With online learning growth, new hurdles for access, quality, and applicability.
GUEST COLUMN | by Bernd Welz
There is an undeniable digital skills gap posing a threat to today’s enterprises. Knowing this, businesses are continually searching for new ways to better understand, and ultimately bridge, this gap through education. Corporate learning is constantly evolving and looks vastly different from the days of brick and mortar classrooms; today’s education requires flexibility, personalization, and most importantly an incentive to continually improve.
The internet has connected learners across the globe, providing new, valuable learning opportunities that would be otherwise unattainable. E-learning methods span geography, time and economic barriers, offering unlimited potential to curious, determined minds.
These platforms provide an ideal format to upskill employees from across the globe quickly and effectively.
Since 2008, corporate learners have become increasingly exposed to Massive Open Online Courses (MOOCs) as tools for training.

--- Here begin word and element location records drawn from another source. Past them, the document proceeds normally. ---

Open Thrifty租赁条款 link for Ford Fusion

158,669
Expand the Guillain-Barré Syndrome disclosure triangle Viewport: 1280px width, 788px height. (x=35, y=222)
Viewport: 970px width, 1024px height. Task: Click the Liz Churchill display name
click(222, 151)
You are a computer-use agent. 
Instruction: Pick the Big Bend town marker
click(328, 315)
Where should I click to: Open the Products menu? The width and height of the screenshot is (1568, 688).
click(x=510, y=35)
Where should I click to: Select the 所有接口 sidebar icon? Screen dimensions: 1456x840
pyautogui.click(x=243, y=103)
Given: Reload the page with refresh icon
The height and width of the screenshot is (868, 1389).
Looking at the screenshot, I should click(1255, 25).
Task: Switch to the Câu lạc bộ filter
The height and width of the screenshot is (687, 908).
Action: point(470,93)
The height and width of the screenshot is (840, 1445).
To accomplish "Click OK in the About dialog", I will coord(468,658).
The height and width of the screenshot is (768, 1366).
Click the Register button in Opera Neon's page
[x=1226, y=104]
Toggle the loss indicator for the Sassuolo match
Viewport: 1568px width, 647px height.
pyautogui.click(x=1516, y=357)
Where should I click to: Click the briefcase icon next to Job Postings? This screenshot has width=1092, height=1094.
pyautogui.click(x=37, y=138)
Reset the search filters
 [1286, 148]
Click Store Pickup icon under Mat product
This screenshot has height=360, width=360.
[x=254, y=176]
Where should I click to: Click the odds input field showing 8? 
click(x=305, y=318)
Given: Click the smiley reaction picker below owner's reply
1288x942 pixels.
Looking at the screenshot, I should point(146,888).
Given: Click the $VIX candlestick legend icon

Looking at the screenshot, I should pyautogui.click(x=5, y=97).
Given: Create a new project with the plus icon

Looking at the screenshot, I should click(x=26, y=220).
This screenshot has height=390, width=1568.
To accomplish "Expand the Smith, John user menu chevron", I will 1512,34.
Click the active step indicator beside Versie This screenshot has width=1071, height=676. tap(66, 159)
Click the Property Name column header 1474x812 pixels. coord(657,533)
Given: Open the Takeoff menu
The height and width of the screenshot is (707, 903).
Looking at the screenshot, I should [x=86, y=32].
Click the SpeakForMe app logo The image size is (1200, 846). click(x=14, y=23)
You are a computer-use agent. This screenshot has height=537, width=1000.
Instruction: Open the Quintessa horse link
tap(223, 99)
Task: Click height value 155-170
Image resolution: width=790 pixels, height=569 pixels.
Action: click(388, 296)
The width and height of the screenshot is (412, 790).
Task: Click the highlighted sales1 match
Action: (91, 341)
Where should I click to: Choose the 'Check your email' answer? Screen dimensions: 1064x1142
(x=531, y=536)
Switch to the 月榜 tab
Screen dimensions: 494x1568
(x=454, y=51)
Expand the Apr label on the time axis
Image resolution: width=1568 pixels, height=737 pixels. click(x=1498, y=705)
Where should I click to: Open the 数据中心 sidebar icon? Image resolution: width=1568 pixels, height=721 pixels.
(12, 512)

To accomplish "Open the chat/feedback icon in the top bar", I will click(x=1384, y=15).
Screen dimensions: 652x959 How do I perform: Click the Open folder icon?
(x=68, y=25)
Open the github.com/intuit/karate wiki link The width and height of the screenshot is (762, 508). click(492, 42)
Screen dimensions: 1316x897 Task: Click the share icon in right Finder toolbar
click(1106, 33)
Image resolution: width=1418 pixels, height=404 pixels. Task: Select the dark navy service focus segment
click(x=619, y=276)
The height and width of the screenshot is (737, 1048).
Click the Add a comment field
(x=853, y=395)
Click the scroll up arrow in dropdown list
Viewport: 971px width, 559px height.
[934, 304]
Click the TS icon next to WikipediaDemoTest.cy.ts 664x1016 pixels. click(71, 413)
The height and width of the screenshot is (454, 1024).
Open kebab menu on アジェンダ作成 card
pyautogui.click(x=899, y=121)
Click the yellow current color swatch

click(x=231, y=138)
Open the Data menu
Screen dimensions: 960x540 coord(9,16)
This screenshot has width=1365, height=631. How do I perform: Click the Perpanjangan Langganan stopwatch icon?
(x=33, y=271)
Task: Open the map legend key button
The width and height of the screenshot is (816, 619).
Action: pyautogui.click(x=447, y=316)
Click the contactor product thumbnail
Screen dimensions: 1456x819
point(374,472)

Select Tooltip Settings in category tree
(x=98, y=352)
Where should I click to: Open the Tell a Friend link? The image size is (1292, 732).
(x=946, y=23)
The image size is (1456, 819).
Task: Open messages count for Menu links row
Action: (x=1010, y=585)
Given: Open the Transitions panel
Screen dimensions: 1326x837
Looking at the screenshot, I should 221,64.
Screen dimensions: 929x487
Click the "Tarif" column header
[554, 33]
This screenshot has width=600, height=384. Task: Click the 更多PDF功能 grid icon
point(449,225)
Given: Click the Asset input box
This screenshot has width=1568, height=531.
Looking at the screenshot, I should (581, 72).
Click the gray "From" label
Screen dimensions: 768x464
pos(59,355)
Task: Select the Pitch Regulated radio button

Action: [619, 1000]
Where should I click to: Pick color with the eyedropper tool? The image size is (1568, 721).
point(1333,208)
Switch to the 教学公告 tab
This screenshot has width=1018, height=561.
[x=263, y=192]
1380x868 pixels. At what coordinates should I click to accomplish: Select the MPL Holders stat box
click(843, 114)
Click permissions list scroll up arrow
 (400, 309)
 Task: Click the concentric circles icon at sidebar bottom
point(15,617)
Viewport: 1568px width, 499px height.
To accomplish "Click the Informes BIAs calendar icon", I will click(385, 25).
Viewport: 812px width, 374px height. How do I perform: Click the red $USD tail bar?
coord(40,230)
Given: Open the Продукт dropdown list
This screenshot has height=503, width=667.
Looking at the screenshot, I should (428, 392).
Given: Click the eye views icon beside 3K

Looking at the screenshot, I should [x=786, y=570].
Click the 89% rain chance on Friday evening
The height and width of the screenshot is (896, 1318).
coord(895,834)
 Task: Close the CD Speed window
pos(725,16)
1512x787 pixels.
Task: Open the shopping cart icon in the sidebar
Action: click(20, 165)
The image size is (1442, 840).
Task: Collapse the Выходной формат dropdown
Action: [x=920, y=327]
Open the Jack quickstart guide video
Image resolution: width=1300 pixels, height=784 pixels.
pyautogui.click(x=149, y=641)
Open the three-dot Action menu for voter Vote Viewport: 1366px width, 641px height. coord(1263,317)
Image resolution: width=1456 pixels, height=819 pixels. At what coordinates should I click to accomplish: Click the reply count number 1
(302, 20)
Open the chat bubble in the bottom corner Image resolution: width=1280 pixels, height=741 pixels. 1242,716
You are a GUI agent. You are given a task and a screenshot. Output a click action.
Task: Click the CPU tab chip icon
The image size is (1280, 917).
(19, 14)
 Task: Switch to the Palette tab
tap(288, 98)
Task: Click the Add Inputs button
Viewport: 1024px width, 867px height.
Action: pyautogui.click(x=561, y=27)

These platforms provide an ideal format to upskill employees from across the globe quickly and effectively. MOOCs generally consist of video units, self-tests, discussion forums and hands-on exercises run by well qualified teachers, giving a personalized experience for the user. MOOCs have provided employees with access to high quality course materials on their own schedules.
But scale and opportunity like this is not without its challenges. As online learning has blossomed, it has presented new hurdles for access, quality, and applicability.
Online courses provide access to information from anywhere in the world, in real-time. Whereas students were once relegated to the classroom, MOOCs provide the opportunity for materials to be retrieved regardless of location and easily shared.
However, the lack of face-to-face student – teacher interaction offered by online courses can lead to problems that the online education community will have to address. While the virtual classroom can provide the chance to ask questions, there is a stricter time limit. The chance to approach a teacher after class for assistance or to get more detailed answers doesn’t really happen as easily through digital channels.
To allow sufficient time for questions, virtual classrooms tend to be limited in the number of participants, typically 20-100 participants. Additionally, when students are aware that they will receive a recording or slides, the temptation to multitask during busy periods can take away from the efficacy of the training.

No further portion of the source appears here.